È chiaro, le grandi città sono quelle che noi tutti ci auguriamo di visitare almeno una volta nella vita per scoprire tutti i monumenti o i posti che le hanno rese così famose. Ne abbiamo letto sui libri di scuola, abbiamo visto (e tutt’ora vediamo) foto di tesori bellissimi custoditi in queste città.
Tutto ciò è innegabile ma la verità è che ci sono tanti paesini più piccoli, come i borghi, che meritano ancora di più una visita. Già perché qui si potrà tornare indietro nel tempo scoprendo tradizioni e modi di fare del passato, oppure si potrà respirare quell’aria tranquilla che, normalmente, nelle città più grandi non c’è. In questo borgo in particolare potrai visitare una scuola elementare del 1920 che è rimasta uguale da allora fino ad oggi: ecco dove.
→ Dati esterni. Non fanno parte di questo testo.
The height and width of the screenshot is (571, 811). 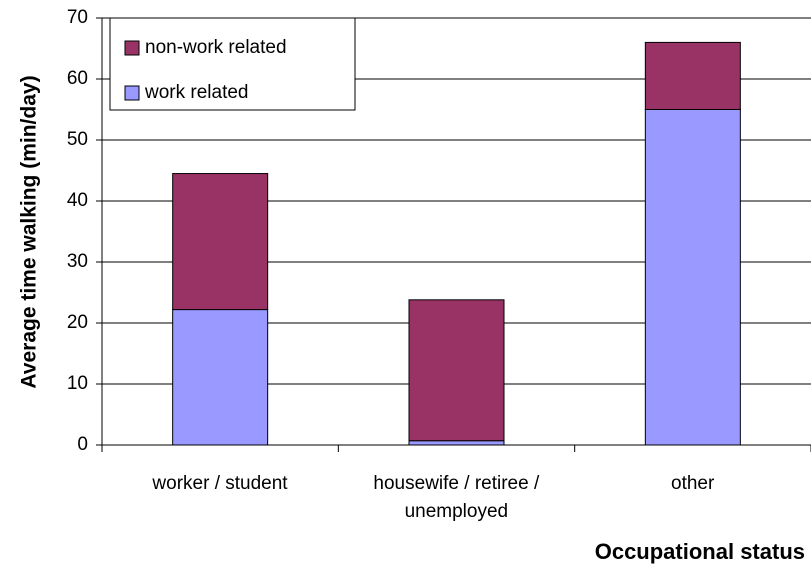 What do you see at coordinates (78, 384) in the screenshot?
I see `y-tick-label: 10` at bounding box center [78, 384].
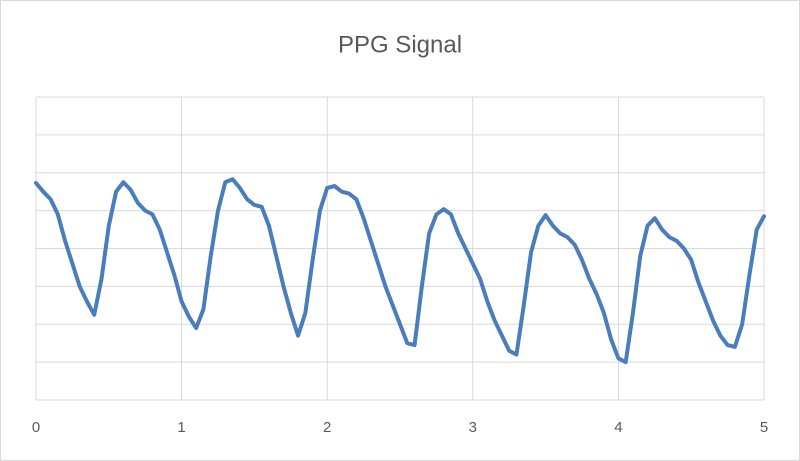 Image resolution: width=800 pixels, height=461 pixels. I want to click on x-tick-label: 2, so click(327, 428).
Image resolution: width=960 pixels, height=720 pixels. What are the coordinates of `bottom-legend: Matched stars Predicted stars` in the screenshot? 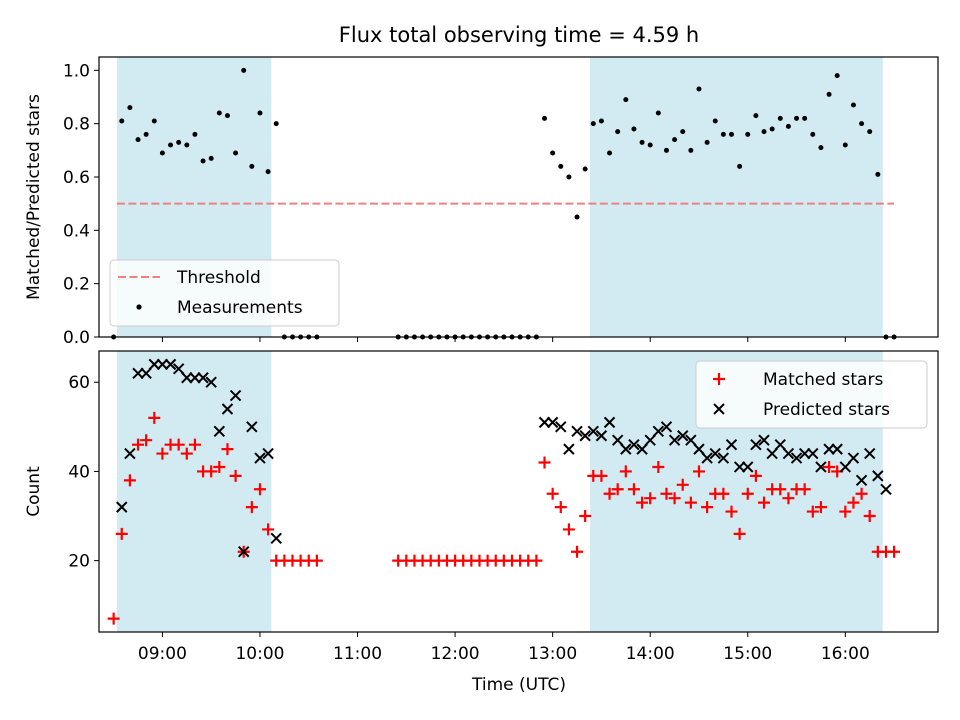 It's located at (812, 394).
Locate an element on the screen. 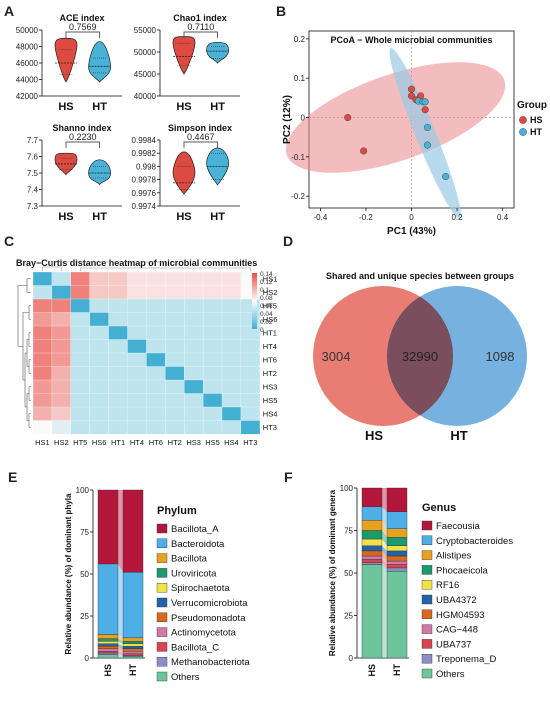  scale-tick-label: 0.08 is located at coordinates (266, 298).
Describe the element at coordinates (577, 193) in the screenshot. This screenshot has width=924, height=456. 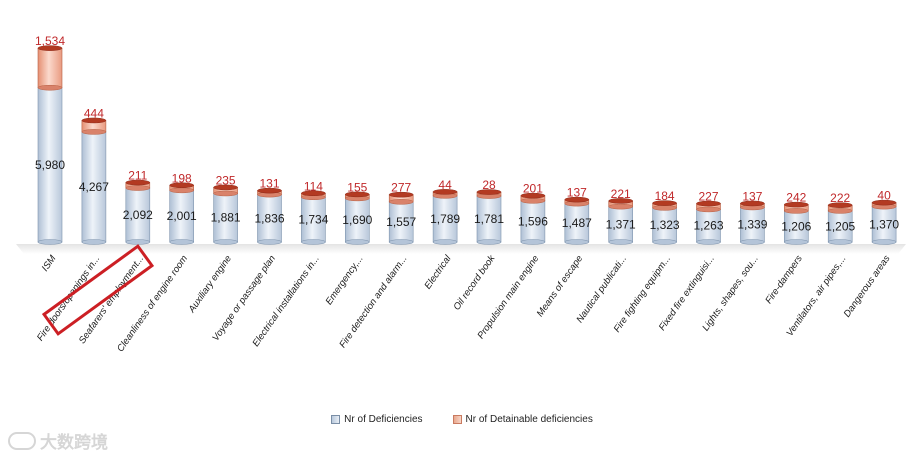
I see `value-label-detainable-13: 137` at that location.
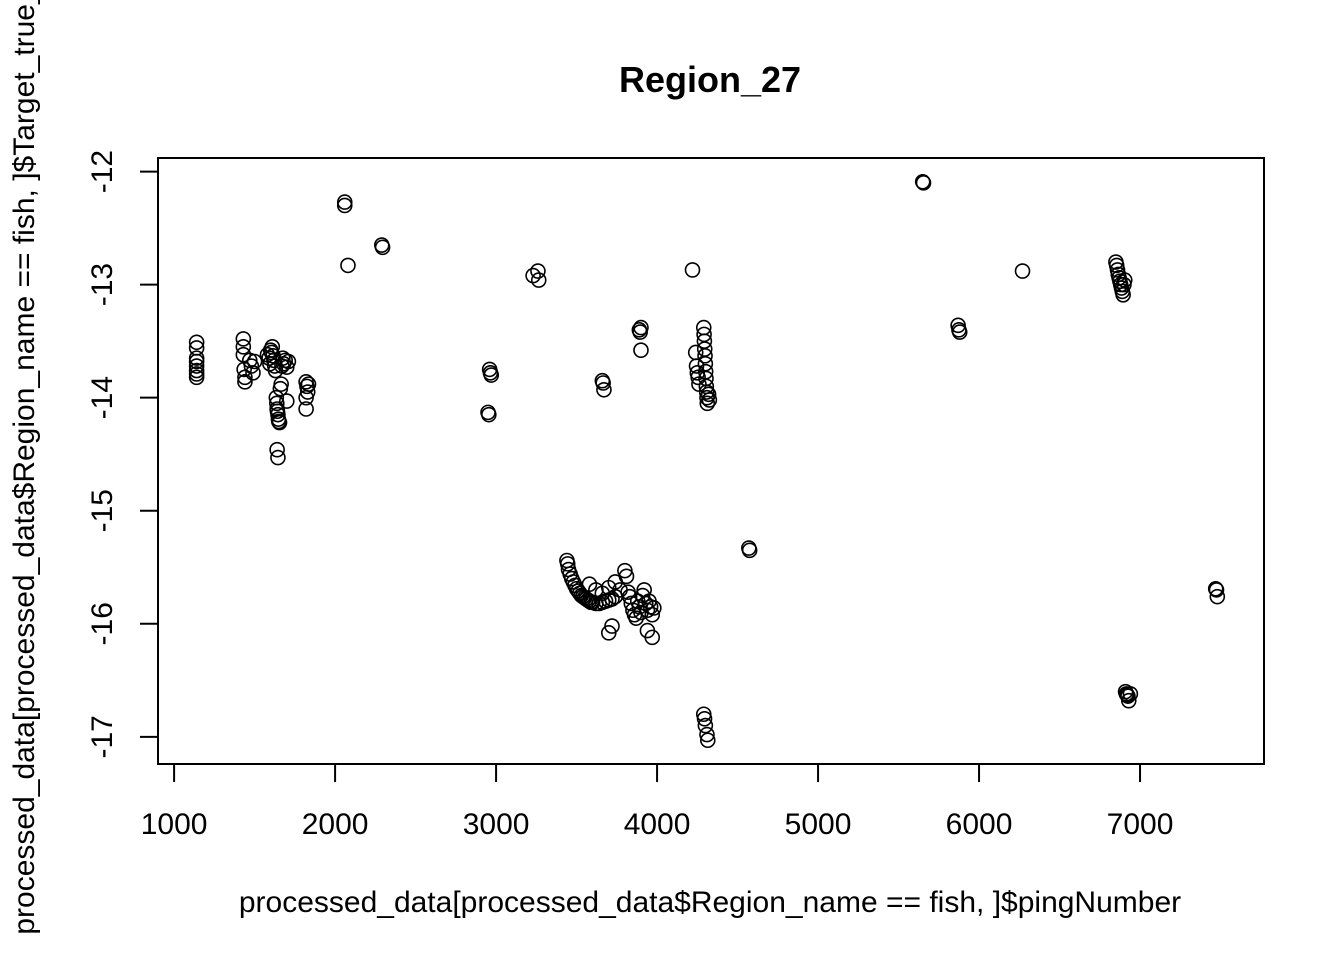  What do you see at coordinates (122, 454) in the screenshot?
I see `y-axis: -12 -13 -14 -15 -16 -17` at bounding box center [122, 454].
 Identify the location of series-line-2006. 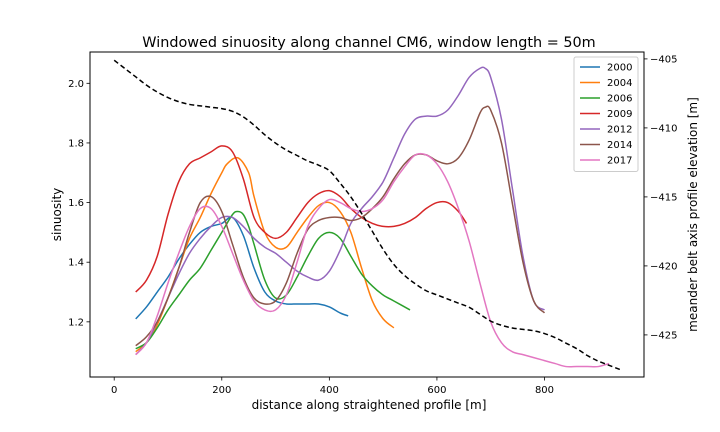
(273, 280).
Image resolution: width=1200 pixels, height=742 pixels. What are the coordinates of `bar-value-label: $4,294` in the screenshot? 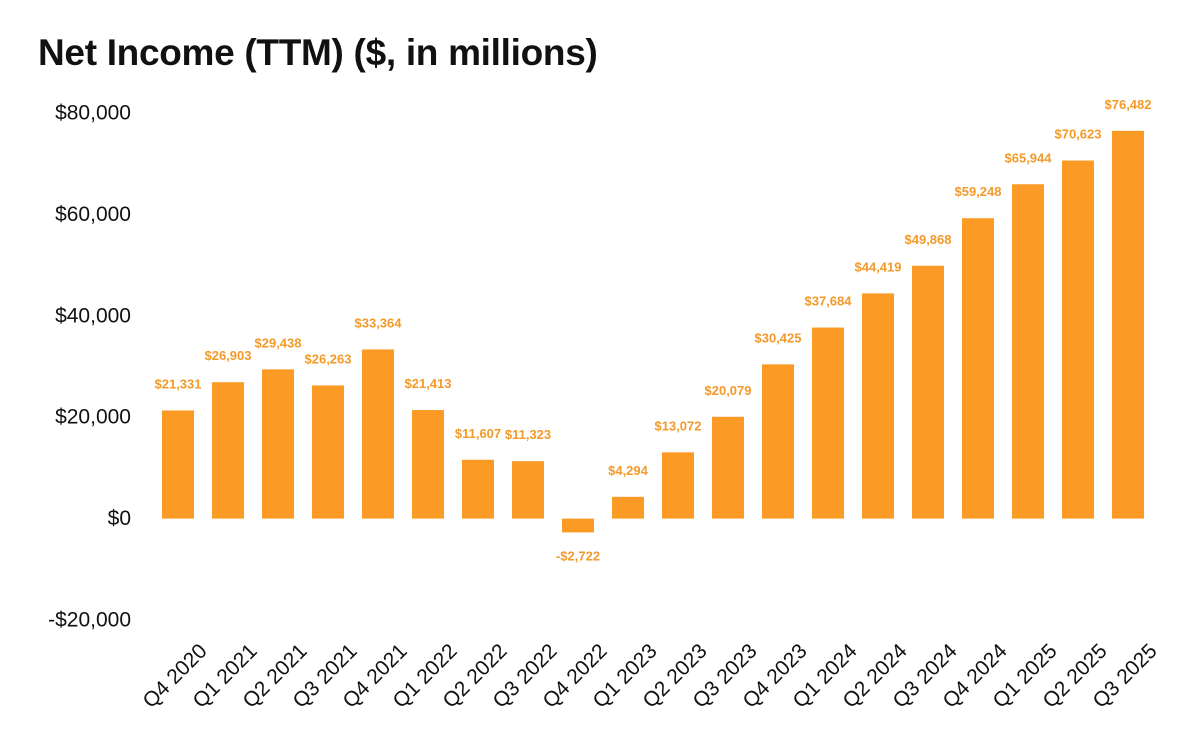 It's located at (628, 470).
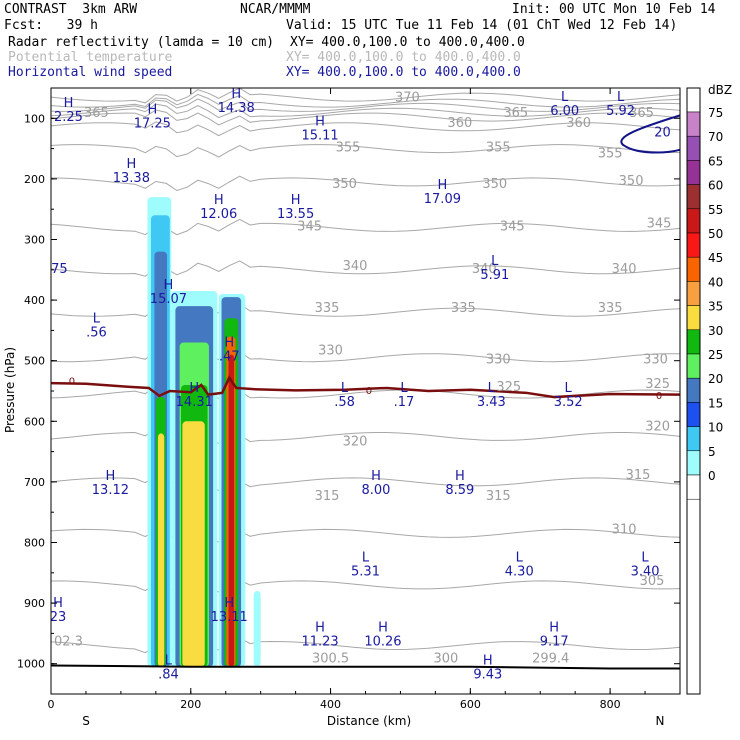 Image resolution: width=740 pixels, height=740 pixels. I want to click on colorbar-tick-label: 60, so click(716, 186).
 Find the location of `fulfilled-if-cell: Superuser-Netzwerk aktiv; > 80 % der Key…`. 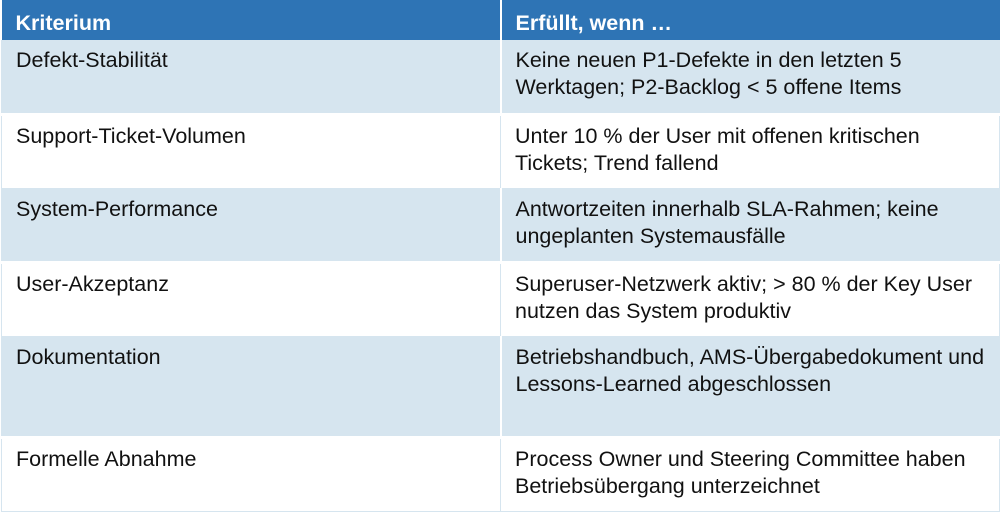

fulfilled-if-cell: Superuser-Netzwerk aktiv; > 80 % der Key… is located at coordinates (750, 300).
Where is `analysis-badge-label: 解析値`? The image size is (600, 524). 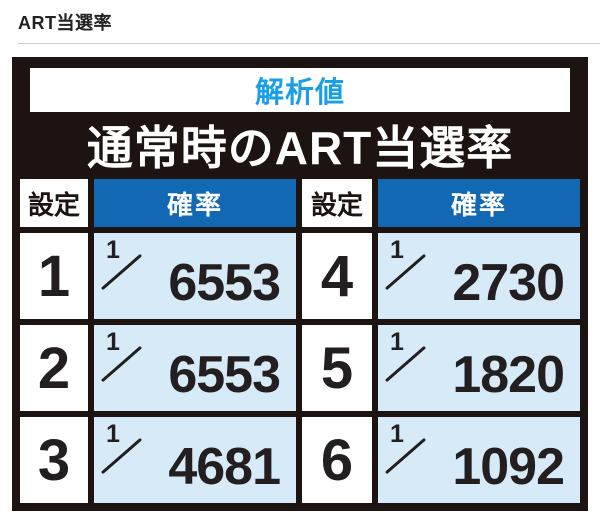
analysis-badge-label: 解析値 is located at coordinates (300, 93).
In Valle Susa nella borgata di Château nel comune di Oulx, in provincia di Torino, c’è una vecchia scuola elementare del 1920. Come immaginabile, all’epoca non c’erano tante aule per contenere tutti gli studenti. Questa aula, infatti, ospitava più classi ed aveva una sola maestra.
I banchi in legno, la lavagna e il pallottoliere contenuti nella stanza risalgono all’epoca e sono stati recuperati da due ex alunne dell’associazione Château. La scuola è stata chiusa durante la seconda guerra mondiale e riaperta in seguito. Chiunque entrerà qui dentro si troverà in un luogo che fa tornare indietro nel tempo e che chi l’ha “vissuto” non ha mai dimenticato, ad esempio i nonni che torneranno a rivivere emozioni legate al loro passato.
Ma anche i bambini si divertiranno un mondo qui e noteranno le differenze che ci sono fra la loro attuale scuola e quella degli anni ’20. Bello notare tutti i dettagli presenti qui come cartelle, cartine geografiche, quaderni: insomma, è un luogo dove si ritorna bambini. Inoltre, si scopriranno qui curiosità sulla scuola dell’epoca. Per esempio che si andava a scuola dal lunedì al sabato tranne il giovedì che era il giorno di festa, che le maestre o maestri dormivano nella stanza accanto, arrivavano con il treno e gli alunni gli andavano incontro con lo slittino.
Ancora, che la scuola era riscaldata da una stufetta e ogni bimbo portava un pezzo di legno ogni giorno per alimentare il fuoco. Poi, sotto alla scuola c’era il forno dove la popolazione panificava a turno. Una divertente attività sarà provare a scrivere col pennino del calamaio: insomma è davvero imperdibile una visita a questo borgo e a questa scuola.